INFORMATION SUPPLIED:
▶
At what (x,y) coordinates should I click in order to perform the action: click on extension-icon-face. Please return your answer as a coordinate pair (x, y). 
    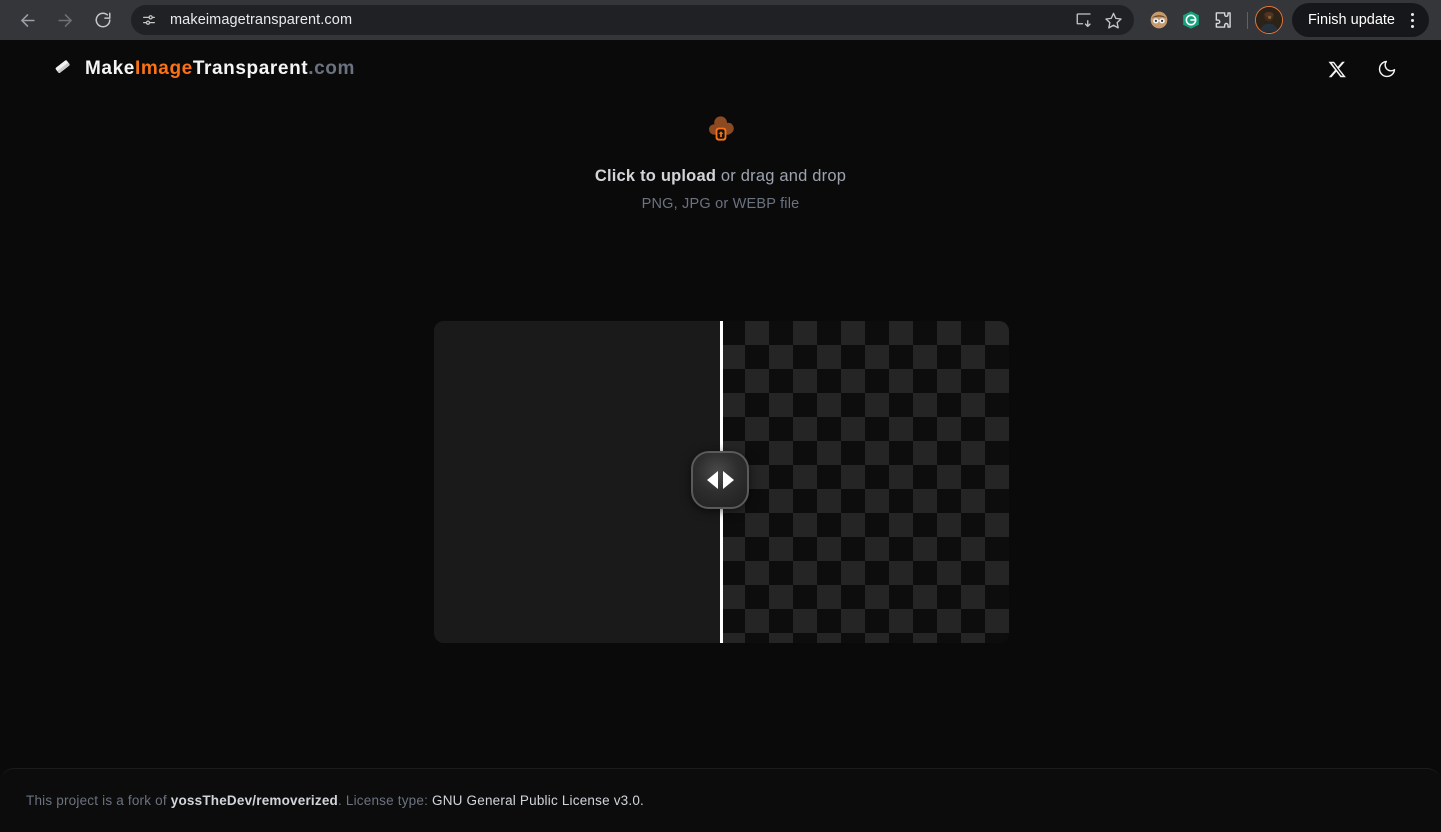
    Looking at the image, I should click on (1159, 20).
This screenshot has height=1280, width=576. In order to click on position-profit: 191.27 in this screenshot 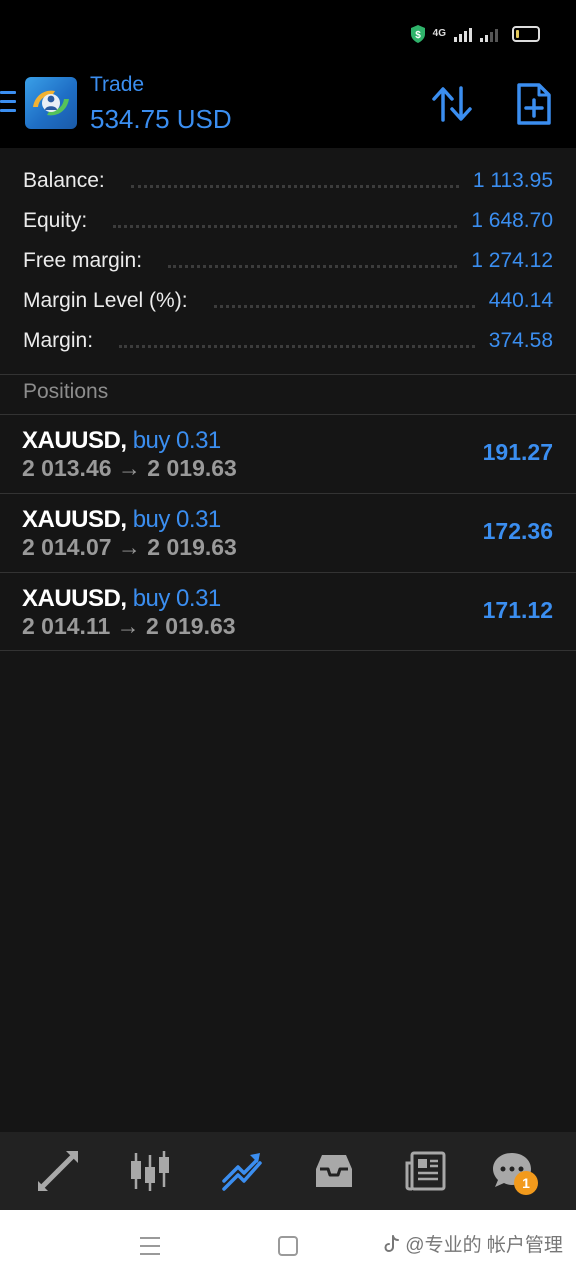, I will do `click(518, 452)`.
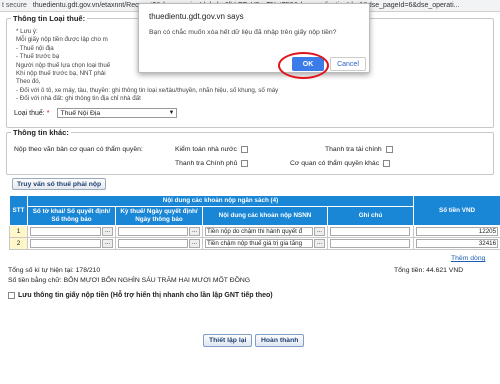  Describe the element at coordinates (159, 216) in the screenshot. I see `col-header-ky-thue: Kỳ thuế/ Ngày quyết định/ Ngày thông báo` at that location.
◀
▶
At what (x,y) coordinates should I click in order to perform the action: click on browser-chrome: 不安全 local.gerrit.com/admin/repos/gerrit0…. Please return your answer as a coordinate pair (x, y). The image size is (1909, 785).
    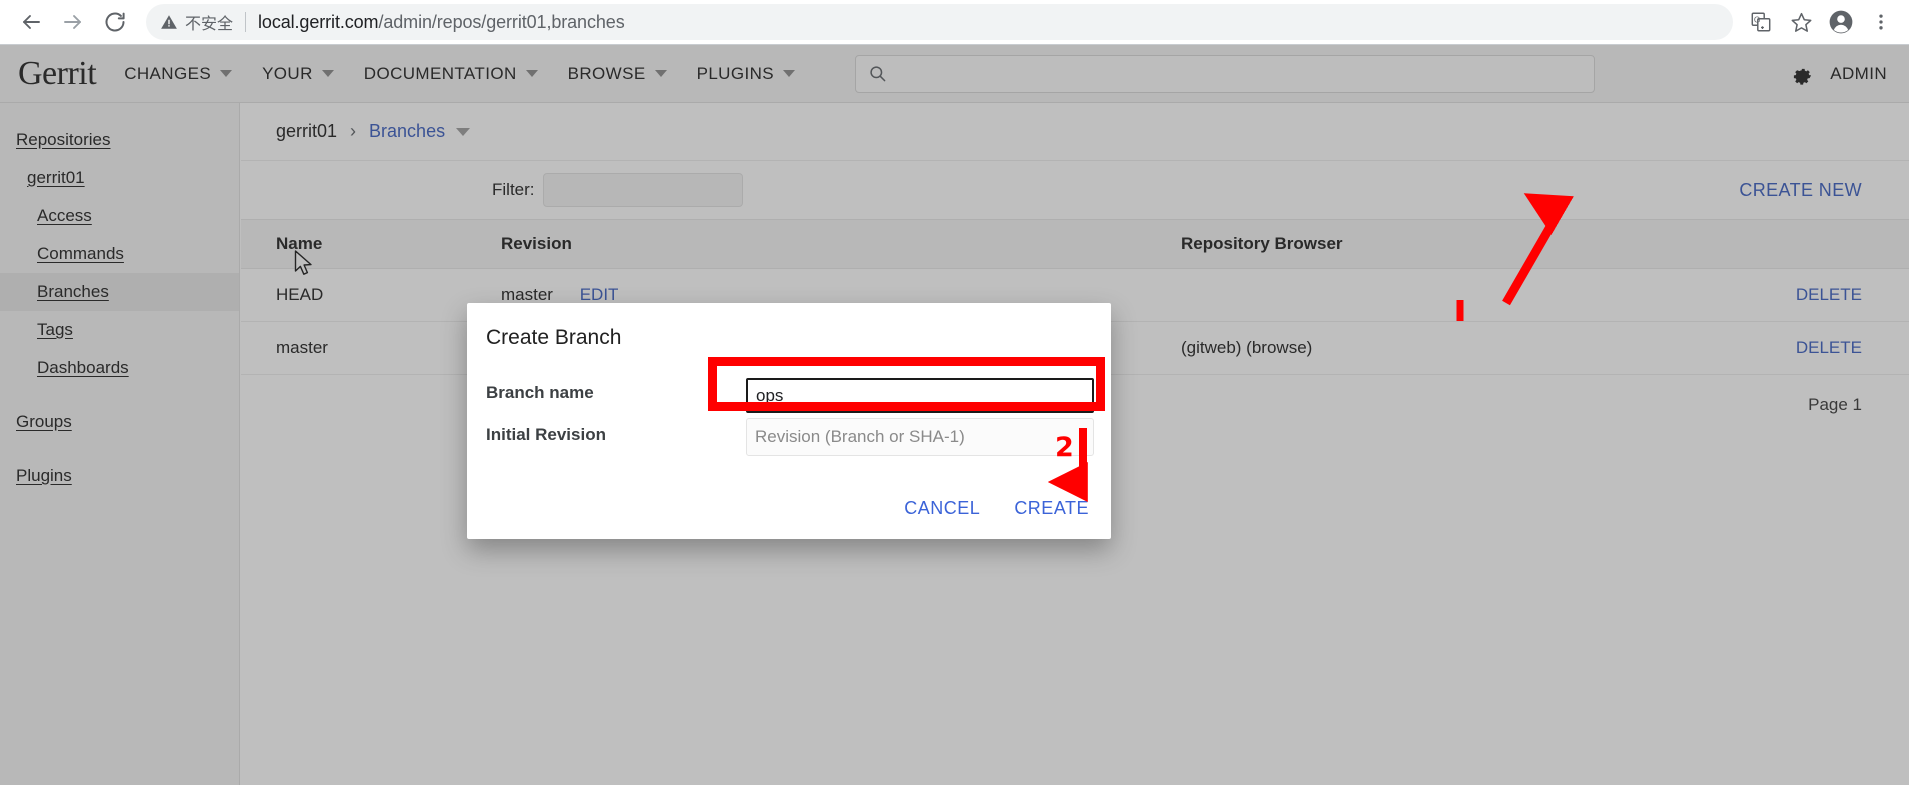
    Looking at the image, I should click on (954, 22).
◀
▶
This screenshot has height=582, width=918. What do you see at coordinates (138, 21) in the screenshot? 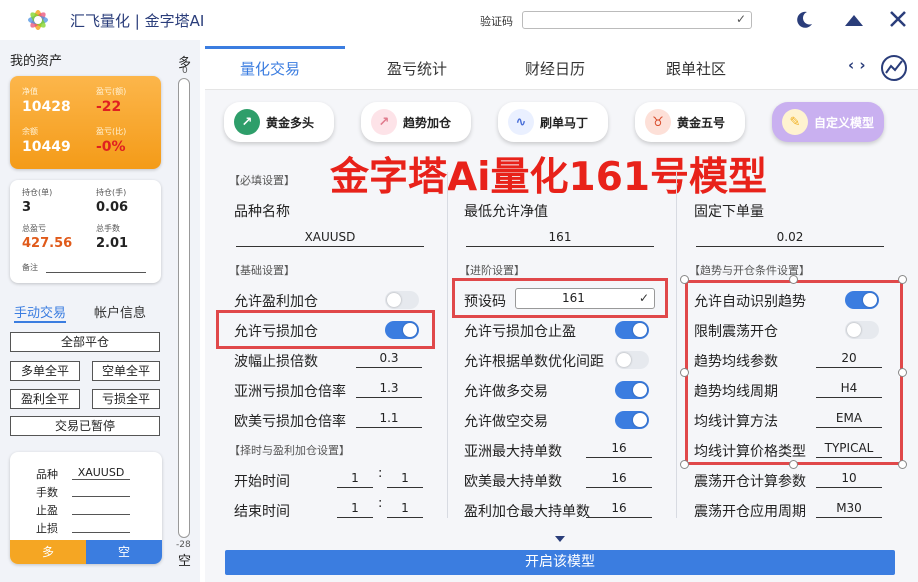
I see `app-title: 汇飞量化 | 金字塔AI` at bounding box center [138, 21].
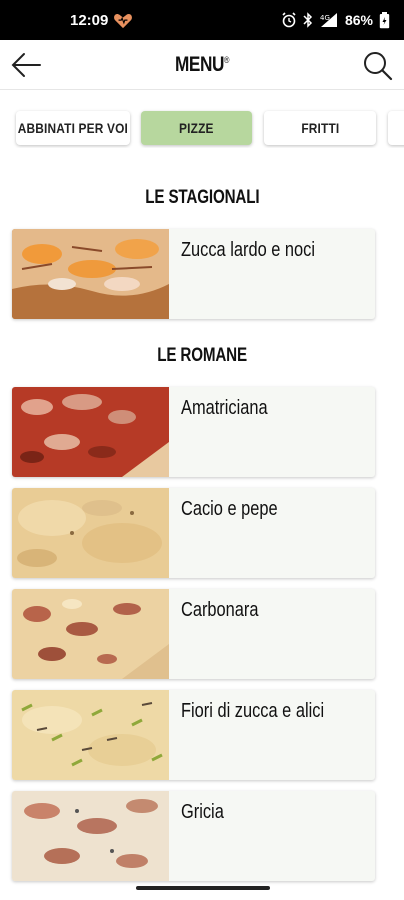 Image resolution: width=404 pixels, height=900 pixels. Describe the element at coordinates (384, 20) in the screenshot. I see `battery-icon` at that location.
◀
PROBLEM TO SOLVE: Rewrite the records in the stretch from the line containing "This screenshot has height=582, width=918." through the line containing "Image resolution: width=404", replacing "What do you see" with "What is shown" and leaving everything else unchanged. Omit the pictures from your answer.

YOUR SOLUTION:
This screenshot has height=582, width=918. What is shown at coordinates (138, 21) in the screenshot? 
I see `app-title: 汇飞量化 | 金字塔AI` at bounding box center [138, 21].
 Image resolution: width=404 pixels, height=900 pixels. Describe the element at coordinates (384, 20) in the screenshot. I see `battery-icon` at that location.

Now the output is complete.